Diagnostic Performance of Electronic Nose Technology in Sarcoidosis
Aim: To evaluate the reliability and validity of exhaled breath analysis using eNose technology to differentiate between sarcoidosis, healthy control subjects, and interstitial lung disease (ILD).
Take home message: eNose technology can noninvasively and accurately distinguish sarcoidosis from ILD and healthy controls, potentially reducing the need for invasive tests.
Introduction
Diagnosing sarcoidosis is challenging, as there are no standardized noninvasive diagnostic tools. This study investigates the diagnostic potential of the electronic nose (eNose) technology, which profiles volatile organic compounds (VOCs) in exhaled breath, to differentiate sarcoidosis from interstitial lung disease (ILD) and healthy controls. Additionally, it explores whether eNose can distinguish among sarcoidosis subtypes.
Methods
The study included 252 sarcoidosis patients, 317 with ILD, and 48 healthy controls. Participants were recruited at Erasmus Medical Center and used the SpiroNose® to perform standardized breath tests.

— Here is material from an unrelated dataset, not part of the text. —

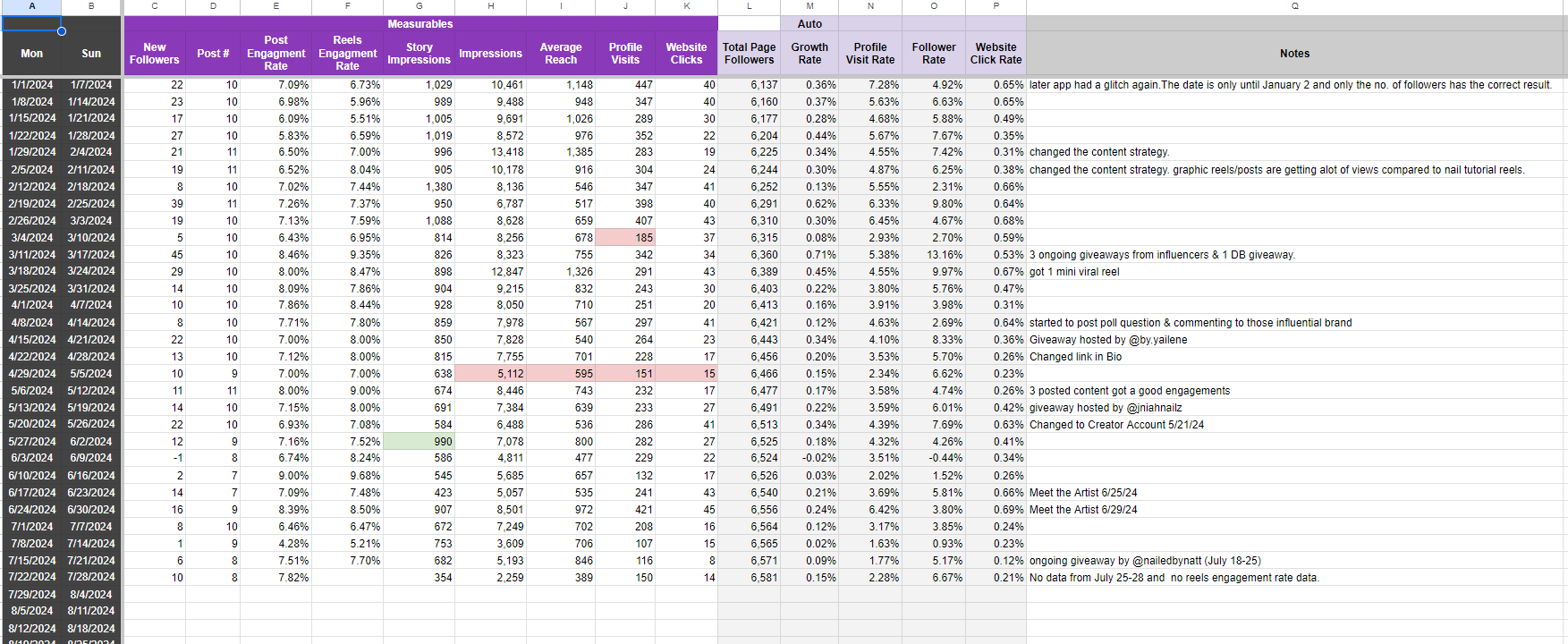Click the Auto group header cell
The height and width of the screenshot is (644, 1568).
click(x=809, y=24)
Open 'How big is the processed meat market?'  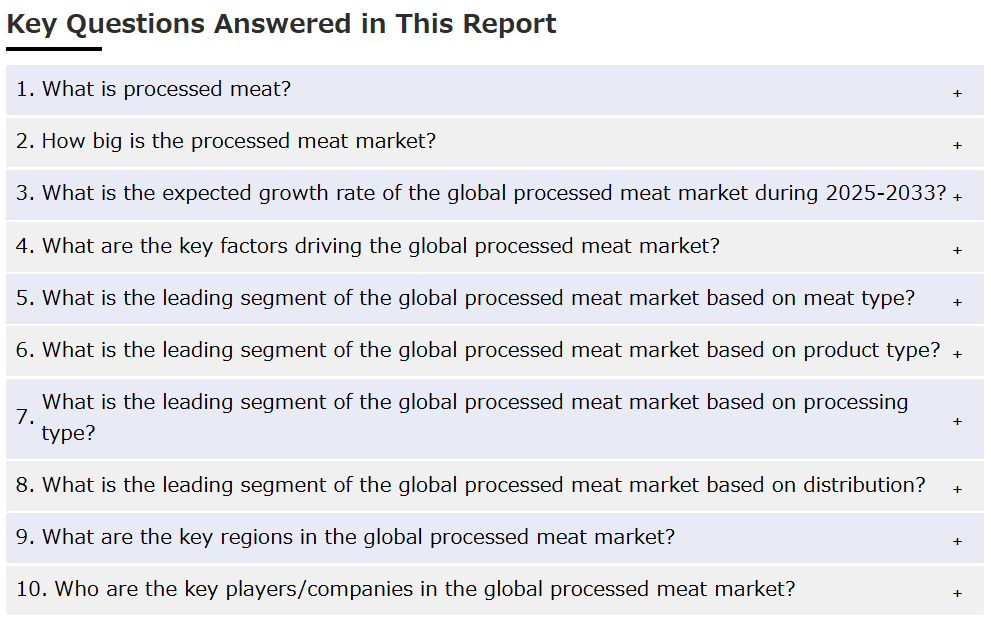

Clinical data were retrieved from medical records, and partial least squares discriminant analysis (PLS-DA) and receiver-operating characteristic (ROC) analyses assessed the diagnostic accuracy.
Results
ENose technology demonstrated high accuracy in differentiating sarcoidosis patients from healthy controls with an AUC of 1.00. The device also distinguished sarcoidosis patients from ILD patients, particularly hypersensitivity pneumonitis, with validation set AUCs of 0.87-0.88. Within sarcoidosis, no significant differences in breathprints were observed based on organ involvement or fibrosis status, but patients with high soluble IL-2 receptor levels showed distinctive breath profiles (AUC of 0.78).